Pashupatinath – Located along the holy Bagamati river in Kathmandu.  It is considered the most holy Hindu site in Nepal.  In addition to being a popular site for worship, it is also where many Saddhus, or wandering sages, congregate. This is also where most Hindu cremations take place in Kathmandu. Cremation is a very important ritual in Hinduism, as it is believed that without a proper cremation performed by one’s son, it is not possible for a soul to be reincarnated. While there I encountered monkeys, many people doing puja (worship), plenty of Saddhus including one dressed as a monkey, and I was even able to witness a cremation, which I tried to tastefully and respectfully photograph. Unfortunately there are no photographs from within the walls of the temple, because non-Hindus are not allowed inside.  Some of the photos I was able to take can be found at our photo site, but here is a teaser.
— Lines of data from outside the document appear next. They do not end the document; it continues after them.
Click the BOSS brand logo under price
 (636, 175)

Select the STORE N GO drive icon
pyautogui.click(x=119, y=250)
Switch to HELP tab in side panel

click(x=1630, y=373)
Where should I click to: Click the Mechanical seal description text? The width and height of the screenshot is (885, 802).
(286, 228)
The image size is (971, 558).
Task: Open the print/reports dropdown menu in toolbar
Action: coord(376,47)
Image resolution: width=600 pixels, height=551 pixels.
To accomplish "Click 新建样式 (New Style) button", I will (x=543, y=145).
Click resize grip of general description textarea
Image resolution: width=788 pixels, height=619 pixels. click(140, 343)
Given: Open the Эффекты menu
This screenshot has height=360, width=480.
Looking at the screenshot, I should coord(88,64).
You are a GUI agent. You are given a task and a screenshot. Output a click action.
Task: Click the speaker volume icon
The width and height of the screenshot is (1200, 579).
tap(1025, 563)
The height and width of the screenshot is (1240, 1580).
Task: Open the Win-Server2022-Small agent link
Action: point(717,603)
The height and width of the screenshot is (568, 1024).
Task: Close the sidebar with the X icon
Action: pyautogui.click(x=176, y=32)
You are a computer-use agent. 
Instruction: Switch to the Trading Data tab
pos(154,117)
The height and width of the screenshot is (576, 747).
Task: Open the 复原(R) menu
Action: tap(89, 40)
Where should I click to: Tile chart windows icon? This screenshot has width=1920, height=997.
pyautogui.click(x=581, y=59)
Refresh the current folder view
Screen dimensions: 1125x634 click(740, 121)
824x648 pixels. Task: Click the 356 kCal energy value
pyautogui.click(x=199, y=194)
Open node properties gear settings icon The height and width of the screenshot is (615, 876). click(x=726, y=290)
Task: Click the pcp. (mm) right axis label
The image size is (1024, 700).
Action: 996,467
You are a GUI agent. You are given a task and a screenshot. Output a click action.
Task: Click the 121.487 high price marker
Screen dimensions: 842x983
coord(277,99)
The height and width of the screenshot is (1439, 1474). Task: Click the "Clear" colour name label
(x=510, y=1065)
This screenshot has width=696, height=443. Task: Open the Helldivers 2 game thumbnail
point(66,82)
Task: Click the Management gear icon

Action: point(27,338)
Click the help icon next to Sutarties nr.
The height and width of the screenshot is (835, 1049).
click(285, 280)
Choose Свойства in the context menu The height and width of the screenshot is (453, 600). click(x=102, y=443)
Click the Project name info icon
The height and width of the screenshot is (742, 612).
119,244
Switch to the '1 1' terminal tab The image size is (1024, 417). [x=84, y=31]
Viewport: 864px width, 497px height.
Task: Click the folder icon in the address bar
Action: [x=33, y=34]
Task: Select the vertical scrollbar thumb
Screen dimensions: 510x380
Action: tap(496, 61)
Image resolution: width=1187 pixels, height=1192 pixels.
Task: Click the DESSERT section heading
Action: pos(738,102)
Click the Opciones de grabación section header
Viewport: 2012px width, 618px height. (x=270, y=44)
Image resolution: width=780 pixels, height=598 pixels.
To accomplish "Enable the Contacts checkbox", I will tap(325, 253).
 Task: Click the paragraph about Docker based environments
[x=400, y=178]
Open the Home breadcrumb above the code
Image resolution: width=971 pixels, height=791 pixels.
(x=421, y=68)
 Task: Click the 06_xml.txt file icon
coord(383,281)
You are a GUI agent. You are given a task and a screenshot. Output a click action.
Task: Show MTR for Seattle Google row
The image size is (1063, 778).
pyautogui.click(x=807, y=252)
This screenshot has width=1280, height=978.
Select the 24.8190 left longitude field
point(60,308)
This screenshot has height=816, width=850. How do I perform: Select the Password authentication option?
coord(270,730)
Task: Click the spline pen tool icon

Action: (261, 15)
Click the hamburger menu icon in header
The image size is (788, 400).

Boudhanath –  The holiest Buddhist site in Nepal, a massive stupa. This is one of the largest in the world, and is surrounded by a number of monasteries. It became a UNESCO World Heritage Site in 1979. It is thought to contain the remains of the third Buddha. Buddhist visitors will walk around the Stupa and spin prayer or mantra wheels, which are thought to utter a prayer (or mantra) each time they go around and add to ones favorable balance of karma. There are multiple levels, which represent gaining higher levels of being. The face on the Stupa represents the all seeing eyes of Buddha, the nose is the nepali number 1, representing unity, or the one way to enlightenment. There is also a third eye which represents the wisdom of Buddha. Above the face are 13 steps, which represent the 13 steps to enlightenment. More pictures of Boudhanath at our photo site too.